Doesn't firefox provides the same protection? I am not dismissing chrome I am just curious if the malware/phishing protection is the same. I thought they both used the same API.
Not sure about their malware/phishing blocking. (IIRC it wasn't on by default in firefox in the last version I used.)
Firefox has many security issues Chrome doesn't have (tab isolation by process is #1, but "devotes a lot more effort/resources to security" is generally true, too -- Chrome just has vastly more resources than Firefox, and spends them on a smaller number of platforms).
Chrome = HSTS. Cert pinning. Dealing with bad SSL cert failures correctly (i.e. not letting users simply click to accept...)
Also, Chrome led the way on auto-update of browsers, which is one of the biggest improvements in the real world. Chrome also got good security wins through their own PDF handler and Flash, vs. the Adobe stuff. I think Chrome also did "click to run" by default on more other plugins (Java) earlier, although I haven't payed as much attention to that (client-side java is basically an abomination now, generally.)
Most of those are not actually software security features, but rather policy differences between Mozilla and Google. Those that aren't policy decision, are either not security features, or is features not implemented first in chrome (through chrome was first using it in default installation). Chrome get a half point regarding tab isolation.
Tab isolation by process is something between a security feature and a vulnerability mitigation feature, through I would likely call it a vulnerability mitigation feature. It doesn't do anything to prevent exploits, but it does prevent further exploits once a vulnerability has been exploited. Still its a nice thing to have (like insurance after the house has burned down) and is something Firefox should implement.
HSTS is nice, and now included by default in most browsers (chrome, firefox, opera). Personally, using noscript, security aware firefox people have had HSTS before firefox 2 was release. That is 2 years before chrome existed. It also exist in https-everywhere.
Regarding Cert pinning, I can't say I am a fan. Its a whitelist approach to security, where Google decide who is important enough to be privileged for improved security. Chrome was aware about the scaling issue from the begining, and has improved the situation by the Cert pinning extension RFC draft. Once/if it get finalized and more security professionals go through it, it will be interesting to see how it scales, what corner cases there is, and if the caching effect will come back and haunt people.

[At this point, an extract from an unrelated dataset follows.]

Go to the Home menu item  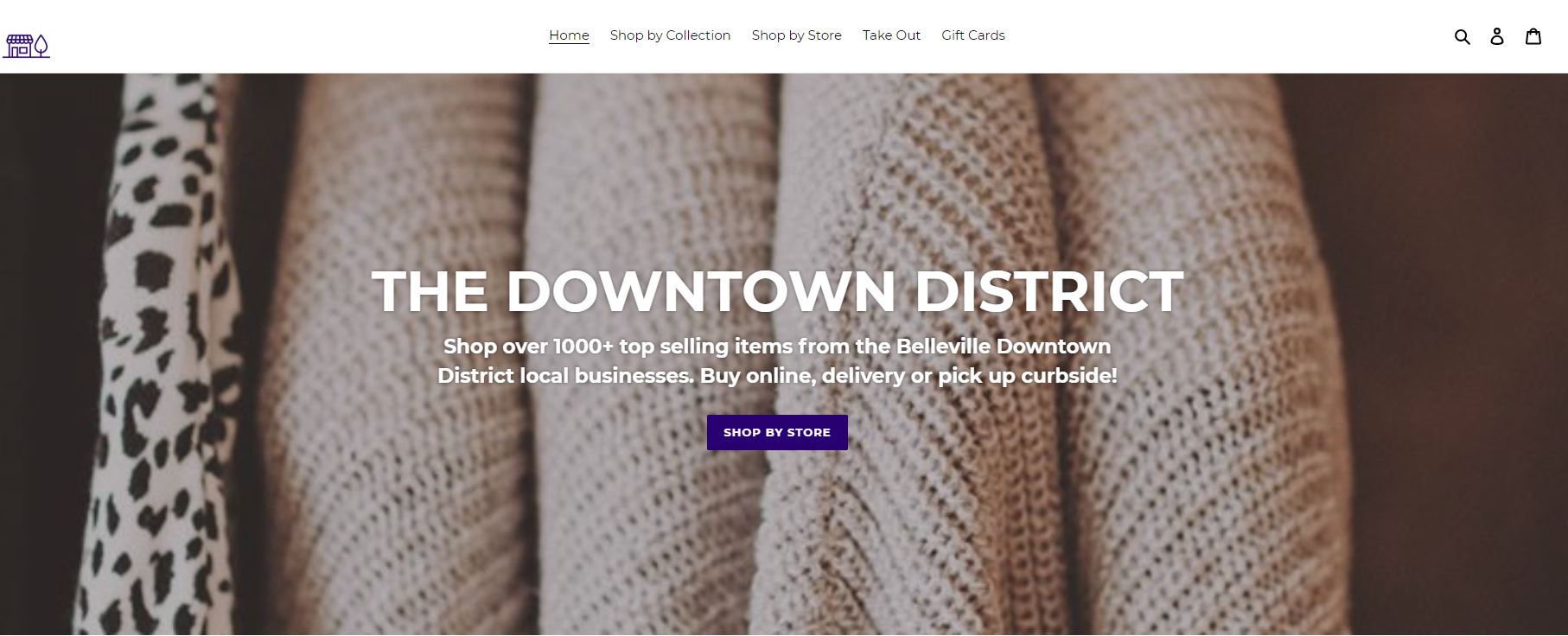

As for the rest... Chrome led the way of auto-update without first informing the user, while Firefox poped up a request for update. In real world security, this is an improvement because the user can't be trusted with deciding if the program shall update. Google has acknowledge that this only a useful feature on windows/Apple, and has this disabled on linux, assuming because a linux user can be trusted with the decision about updating. This is not a software difference between firefox and chrome, but rather a policy difference between Google and Mozilla.
And to comment the last features, PDF and Flash. Google has not written their own Flash handler. They have however bundled it with chrome and thus made sure its updated. This is something Firefox simply can't do thanks to license costs, which mean its mostly a difference between Google and Mozilla as organizations rather than a software improvement of Chrome. I am not sure if the same is true regarding PDF.
Yes, Firefox uses Google's Safe Browsing blacklist of malware and phishing sites. So the "credit" probably goes as much to the safe browsing team at Google as those working on Chrome (or Firefox).